The Amazon rainforest has broken an unfortunate record this year, with almost 73,000 fires occurring all in Brazil between January and August, which is an 83 percent increase from 2018, according to the National Institute for Space Research. More than half of the reported fires this year are said to be located in the Amazon.

And it’s far from being over.
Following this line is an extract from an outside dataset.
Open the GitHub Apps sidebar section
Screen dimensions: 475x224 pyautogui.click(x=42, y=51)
The institute reported that 9,500 new fires were spotted by satellite images since last Thursday, mostly in Brazil’s Amazon basin.
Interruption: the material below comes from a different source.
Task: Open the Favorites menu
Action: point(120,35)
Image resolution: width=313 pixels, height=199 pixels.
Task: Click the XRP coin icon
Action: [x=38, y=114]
According to Al Jazeera, the fires are so bad that they caused a cloud of thick black smog to hang over Sao Paulo on Monday, drifting in from over 1,670 miles away and blocking out the sun.
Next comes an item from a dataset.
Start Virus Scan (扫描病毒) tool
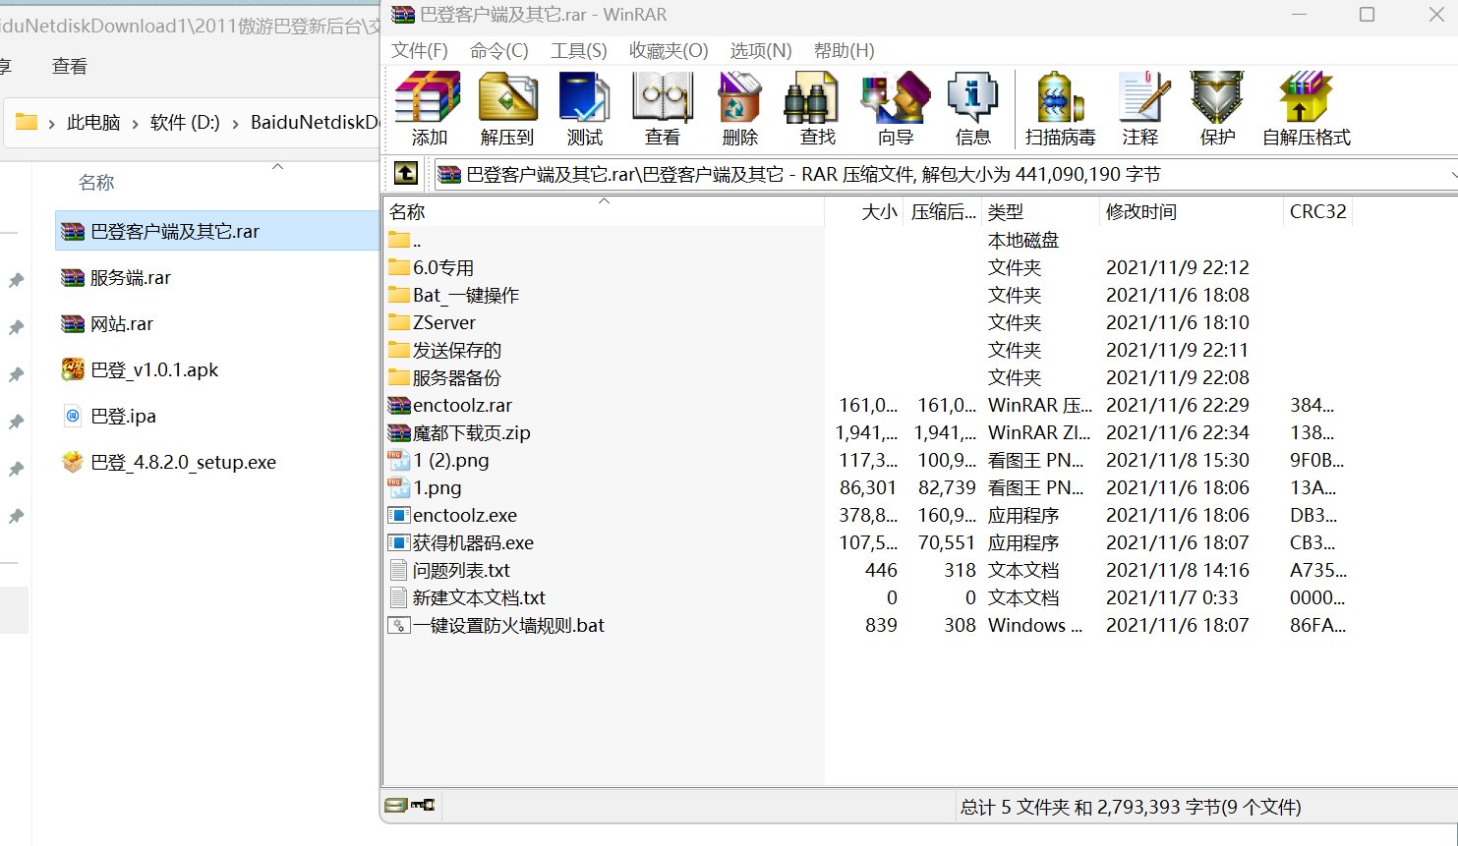1458x846 pixels. coord(1060,108)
The dire situation has prompted global criticism of Brazilian President Jair Bolsoaro, who took office in January, for his policy on climate change and Amazon protection.

Although Brazil’s president denied responsibility for setting the Amazon on fire, and explained that the phenomenon is nothing but the result of farmers clearing out land, experts said that the increased deforestation is the trigger for the blazes.

According to Matador Network’s Noelle Salmi, “Bolsonaro has called climate change a hoax, says efforts to curb deforestation of the Amazon — which provides over 20 percent of the world’s oxygen — are funded by foreign powers aiming to halt Brazil’s economic development, and wants to lift protections for the indigenous peoples who live in the rainforest.” Bolsonaro has big plans to cut down the rainforest so that the land can be used for mining and farming.

While scientists insist that planting more trees is our best chance to fight climate change, the biggest forest in the world, the lungs of our planet, are burning and being cut down at an alarming rate.